### INPUT RECORDS ###

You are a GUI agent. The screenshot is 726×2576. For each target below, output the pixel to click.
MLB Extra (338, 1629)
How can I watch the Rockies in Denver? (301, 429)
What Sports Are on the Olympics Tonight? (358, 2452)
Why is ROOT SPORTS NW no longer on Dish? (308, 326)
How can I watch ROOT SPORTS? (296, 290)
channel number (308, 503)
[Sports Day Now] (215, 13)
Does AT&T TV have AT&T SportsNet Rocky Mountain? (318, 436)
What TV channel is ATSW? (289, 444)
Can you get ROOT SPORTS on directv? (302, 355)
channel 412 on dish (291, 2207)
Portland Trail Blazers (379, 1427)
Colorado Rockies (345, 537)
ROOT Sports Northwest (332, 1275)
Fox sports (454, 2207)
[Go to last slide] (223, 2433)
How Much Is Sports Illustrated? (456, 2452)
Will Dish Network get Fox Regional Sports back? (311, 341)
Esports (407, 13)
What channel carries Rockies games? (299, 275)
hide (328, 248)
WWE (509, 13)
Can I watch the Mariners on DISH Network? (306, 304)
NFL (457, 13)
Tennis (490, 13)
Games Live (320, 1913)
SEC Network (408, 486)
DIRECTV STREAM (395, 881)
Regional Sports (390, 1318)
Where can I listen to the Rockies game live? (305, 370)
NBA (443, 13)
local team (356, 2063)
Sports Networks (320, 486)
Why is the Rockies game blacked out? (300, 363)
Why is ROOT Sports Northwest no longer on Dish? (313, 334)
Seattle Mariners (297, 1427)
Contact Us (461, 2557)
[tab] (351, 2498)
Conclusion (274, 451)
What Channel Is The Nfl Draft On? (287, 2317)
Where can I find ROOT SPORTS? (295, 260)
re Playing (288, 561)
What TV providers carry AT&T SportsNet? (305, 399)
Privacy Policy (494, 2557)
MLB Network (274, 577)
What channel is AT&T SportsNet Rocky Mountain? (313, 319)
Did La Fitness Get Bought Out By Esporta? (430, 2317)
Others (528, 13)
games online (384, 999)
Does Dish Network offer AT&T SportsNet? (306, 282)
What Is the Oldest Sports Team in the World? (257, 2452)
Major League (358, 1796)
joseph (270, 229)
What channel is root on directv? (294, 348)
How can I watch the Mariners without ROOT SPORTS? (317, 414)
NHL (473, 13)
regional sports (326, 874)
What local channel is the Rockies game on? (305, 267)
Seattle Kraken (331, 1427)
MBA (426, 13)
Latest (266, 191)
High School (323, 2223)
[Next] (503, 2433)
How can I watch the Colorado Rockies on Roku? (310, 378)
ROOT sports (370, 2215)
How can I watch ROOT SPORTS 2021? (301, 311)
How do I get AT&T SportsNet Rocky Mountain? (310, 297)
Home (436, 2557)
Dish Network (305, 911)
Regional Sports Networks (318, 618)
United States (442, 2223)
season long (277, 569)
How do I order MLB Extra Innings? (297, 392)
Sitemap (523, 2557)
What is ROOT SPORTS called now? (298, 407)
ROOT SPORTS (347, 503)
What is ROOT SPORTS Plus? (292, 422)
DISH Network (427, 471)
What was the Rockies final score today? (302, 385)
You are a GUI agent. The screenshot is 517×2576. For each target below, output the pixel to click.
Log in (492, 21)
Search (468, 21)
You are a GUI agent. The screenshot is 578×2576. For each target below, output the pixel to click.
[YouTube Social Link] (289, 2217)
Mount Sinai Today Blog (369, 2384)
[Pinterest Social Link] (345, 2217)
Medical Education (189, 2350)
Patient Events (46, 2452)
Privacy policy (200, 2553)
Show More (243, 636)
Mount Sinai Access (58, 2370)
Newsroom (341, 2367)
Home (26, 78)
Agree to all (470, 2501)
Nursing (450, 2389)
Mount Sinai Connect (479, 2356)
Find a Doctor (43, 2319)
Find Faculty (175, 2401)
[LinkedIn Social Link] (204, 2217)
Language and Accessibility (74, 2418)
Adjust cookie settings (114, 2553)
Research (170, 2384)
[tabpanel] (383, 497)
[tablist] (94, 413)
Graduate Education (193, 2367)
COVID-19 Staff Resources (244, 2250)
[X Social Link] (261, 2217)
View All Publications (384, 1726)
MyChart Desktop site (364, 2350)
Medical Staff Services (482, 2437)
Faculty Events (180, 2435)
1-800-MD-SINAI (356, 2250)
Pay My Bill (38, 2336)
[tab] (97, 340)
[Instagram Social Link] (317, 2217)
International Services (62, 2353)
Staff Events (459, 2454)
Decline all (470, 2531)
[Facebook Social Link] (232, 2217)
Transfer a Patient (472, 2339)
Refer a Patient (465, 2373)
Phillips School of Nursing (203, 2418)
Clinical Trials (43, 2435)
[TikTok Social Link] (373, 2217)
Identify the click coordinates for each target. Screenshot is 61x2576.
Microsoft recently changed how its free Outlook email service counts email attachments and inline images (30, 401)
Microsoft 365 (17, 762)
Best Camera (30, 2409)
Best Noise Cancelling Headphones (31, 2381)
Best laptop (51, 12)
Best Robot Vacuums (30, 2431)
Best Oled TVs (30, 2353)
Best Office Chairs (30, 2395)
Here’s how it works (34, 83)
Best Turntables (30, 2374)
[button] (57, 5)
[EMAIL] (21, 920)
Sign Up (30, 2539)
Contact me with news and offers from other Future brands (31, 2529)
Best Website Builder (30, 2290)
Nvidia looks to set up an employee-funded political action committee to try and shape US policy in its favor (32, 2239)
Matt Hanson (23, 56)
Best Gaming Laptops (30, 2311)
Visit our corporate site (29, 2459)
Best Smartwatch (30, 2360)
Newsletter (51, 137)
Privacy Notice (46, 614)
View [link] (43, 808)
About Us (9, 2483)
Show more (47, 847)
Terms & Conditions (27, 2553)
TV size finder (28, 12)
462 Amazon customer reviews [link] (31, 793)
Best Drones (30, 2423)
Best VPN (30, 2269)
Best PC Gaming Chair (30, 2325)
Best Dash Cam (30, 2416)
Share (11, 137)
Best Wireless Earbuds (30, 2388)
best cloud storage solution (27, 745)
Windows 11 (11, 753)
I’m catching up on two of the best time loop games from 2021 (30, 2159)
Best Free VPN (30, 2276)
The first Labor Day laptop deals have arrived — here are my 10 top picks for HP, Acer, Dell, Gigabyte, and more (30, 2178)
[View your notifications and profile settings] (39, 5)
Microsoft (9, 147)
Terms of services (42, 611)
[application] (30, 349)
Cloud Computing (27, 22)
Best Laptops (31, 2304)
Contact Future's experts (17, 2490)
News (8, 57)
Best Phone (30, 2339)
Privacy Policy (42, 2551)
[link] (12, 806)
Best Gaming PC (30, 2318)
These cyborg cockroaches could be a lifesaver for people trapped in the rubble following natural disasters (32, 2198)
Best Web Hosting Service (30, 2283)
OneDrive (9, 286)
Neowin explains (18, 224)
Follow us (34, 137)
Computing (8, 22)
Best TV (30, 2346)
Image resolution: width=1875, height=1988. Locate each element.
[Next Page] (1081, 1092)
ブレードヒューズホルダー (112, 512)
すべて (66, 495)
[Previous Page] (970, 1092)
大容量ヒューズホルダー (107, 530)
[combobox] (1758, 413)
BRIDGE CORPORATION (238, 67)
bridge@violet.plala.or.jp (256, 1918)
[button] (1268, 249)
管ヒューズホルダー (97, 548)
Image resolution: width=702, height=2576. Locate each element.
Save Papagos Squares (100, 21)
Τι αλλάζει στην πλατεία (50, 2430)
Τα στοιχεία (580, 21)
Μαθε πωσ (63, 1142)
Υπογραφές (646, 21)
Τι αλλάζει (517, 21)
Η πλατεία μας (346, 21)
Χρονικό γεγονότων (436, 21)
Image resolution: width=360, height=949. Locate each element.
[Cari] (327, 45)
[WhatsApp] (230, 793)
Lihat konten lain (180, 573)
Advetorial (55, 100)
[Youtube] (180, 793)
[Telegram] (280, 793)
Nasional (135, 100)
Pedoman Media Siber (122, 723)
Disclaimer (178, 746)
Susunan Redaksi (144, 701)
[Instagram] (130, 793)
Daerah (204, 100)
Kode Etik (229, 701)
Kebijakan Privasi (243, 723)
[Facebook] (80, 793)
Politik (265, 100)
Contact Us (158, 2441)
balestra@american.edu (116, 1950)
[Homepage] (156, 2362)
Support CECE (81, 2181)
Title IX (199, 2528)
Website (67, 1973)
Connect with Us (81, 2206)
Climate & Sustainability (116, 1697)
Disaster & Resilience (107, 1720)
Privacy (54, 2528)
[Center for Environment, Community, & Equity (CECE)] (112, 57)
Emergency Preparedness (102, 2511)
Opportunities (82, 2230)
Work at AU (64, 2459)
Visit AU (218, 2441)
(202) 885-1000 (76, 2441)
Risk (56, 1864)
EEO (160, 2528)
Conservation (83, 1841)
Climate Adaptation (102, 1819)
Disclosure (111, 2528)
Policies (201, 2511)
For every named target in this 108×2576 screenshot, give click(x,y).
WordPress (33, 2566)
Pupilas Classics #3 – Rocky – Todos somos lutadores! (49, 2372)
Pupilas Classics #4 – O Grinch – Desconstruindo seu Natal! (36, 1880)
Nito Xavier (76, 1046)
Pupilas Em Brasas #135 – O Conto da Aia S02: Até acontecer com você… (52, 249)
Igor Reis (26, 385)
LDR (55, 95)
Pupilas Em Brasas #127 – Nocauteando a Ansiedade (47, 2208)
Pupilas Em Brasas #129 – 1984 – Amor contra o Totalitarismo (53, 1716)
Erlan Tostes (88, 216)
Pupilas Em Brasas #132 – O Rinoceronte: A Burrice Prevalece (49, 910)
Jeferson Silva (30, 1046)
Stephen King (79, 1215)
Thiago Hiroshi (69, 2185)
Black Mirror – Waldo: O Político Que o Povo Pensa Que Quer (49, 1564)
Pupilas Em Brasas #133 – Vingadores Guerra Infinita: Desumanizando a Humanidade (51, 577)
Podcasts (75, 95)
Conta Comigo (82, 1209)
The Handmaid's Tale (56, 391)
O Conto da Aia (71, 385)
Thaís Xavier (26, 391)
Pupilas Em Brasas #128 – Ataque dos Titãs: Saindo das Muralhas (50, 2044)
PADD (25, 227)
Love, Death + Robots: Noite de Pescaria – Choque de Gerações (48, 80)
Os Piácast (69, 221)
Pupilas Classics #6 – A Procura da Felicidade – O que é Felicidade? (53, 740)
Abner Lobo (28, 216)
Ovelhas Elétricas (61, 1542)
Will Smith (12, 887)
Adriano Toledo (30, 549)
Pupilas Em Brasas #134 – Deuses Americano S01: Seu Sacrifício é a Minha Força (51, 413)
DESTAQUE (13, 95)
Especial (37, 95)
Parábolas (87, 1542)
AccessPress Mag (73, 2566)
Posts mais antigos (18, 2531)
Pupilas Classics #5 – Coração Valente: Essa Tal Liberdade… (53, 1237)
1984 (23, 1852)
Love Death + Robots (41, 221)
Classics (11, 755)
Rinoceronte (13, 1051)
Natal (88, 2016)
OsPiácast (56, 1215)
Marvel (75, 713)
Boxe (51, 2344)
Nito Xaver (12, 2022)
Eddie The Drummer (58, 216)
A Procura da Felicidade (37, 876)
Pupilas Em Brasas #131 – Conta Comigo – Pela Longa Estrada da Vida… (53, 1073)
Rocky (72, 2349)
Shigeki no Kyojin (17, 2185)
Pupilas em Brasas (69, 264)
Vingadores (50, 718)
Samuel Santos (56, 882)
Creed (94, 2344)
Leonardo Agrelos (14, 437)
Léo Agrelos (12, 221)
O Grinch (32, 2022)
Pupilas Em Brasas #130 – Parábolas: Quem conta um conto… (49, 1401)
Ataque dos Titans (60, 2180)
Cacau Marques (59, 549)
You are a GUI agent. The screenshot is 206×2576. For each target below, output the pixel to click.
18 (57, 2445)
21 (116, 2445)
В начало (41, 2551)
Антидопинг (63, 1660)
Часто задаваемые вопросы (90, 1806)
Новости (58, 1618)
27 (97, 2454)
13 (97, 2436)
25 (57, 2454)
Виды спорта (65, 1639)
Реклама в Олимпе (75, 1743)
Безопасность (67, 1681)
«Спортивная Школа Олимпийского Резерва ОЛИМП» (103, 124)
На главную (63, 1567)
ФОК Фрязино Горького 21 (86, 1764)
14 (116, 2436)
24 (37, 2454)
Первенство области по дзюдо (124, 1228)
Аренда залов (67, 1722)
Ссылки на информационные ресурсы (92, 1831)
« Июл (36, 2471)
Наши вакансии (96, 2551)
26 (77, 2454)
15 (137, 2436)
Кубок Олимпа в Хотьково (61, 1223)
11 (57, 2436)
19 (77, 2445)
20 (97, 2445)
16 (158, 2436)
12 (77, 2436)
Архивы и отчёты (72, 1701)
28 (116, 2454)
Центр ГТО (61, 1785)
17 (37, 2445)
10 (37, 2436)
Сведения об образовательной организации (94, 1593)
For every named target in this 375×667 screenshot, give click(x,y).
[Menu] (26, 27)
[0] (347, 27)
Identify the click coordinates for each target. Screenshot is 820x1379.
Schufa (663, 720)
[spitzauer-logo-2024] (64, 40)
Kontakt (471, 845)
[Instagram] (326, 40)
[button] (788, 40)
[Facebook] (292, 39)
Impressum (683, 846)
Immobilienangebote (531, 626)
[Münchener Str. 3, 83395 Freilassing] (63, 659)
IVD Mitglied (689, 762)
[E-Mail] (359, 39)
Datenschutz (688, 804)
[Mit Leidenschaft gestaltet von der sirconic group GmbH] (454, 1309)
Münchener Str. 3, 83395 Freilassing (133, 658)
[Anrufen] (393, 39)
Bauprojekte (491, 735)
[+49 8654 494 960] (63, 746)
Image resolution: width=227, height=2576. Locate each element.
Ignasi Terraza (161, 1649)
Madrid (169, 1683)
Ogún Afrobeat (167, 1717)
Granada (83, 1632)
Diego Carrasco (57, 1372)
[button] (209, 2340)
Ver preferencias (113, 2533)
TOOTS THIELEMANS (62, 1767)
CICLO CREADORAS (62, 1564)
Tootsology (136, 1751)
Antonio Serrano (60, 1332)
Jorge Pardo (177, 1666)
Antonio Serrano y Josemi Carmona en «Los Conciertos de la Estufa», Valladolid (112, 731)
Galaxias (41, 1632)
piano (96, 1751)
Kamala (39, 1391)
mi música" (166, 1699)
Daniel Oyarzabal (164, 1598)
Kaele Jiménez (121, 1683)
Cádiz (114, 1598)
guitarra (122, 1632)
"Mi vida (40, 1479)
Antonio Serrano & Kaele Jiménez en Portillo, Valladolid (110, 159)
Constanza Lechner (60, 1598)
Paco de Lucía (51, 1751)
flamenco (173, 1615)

###

Print, exactly as written, the first line of the records above and each line after it until the line with "Major League (358, 1796)", which is printed too.

You are a GUI agent. The screenshot is 726×2576. For each target below, output the pixel to click.
MLB Extra (338, 1629)
How can I watch the Rockies in Denver? (301, 429)
What Sports Are on the Olympics Tonight? (358, 2452)
Why is ROOT SPORTS NW no longer on Dish? (308, 326)
How can I watch ROOT SPORTS? (296, 290)
channel number (308, 503)
[Sports Day Now] (215, 13)
Does AT&T TV have AT&T SportsNet Rocky Mountain? (318, 436)
What TV channel is ATSW? (289, 444)
Can you get ROOT SPORTS on directv? (302, 355)
channel 412 on dish (291, 2207)
Portland Trail Blazers (379, 1427)
Colorado Rockies (345, 537)
ROOT Sports Northwest (332, 1275)
Fox sports (454, 2207)
[Go to last slide] (223, 2433)
How Much Is Sports Illustrated? (456, 2452)
Will Dish Network get Fox Regional Sports back? (311, 341)
Esports (407, 13)
What channel carries Rockies games? (299, 275)
hide (328, 248)
WWE (509, 13)
Can I watch the Mariners on DISH Network? (306, 304)
NFL (457, 13)
Tennis (490, 13)
Games Live (320, 1913)
SEC Network (408, 486)
DIRECTV STREAM (395, 881)
Regional Sports (390, 1318)
Where can I listen to the Rockies game live? (305, 370)
NBA (443, 13)
local team (356, 2063)
Sports Networks (320, 486)
Why is the Rockies game blacked out? (300, 363)
Why is ROOT Sports Northwest no longer on Dish? (313, 334)
Seattle Mariners (297, 1427)
Contact Us (461, 2557)
[tab] (351, 2498)
Conclusion (274, 451)
What Channel Is The Nfl Draft On? (287, 2317)
Where can I find ROOT SPORTS? (295, 260)
re Playing (288, 561)
What TV providers carry AT&T SportsNet? (305, 399)
Privacy Policy (494, 2557)
MLB Network (274, 577)
What channel is AT&T SportsNet Rocky Mountain? (313, 319)
Did La Fitness Get Bought Out By Esporta? (430, 2317)
Others (528, 13)
games online (384, 999)
Does Dish Network offer AT&T SportsNet? (306, 282)
What Is the Oldest Sports Team in the World? (257, 2452)
Major League (358, 1796)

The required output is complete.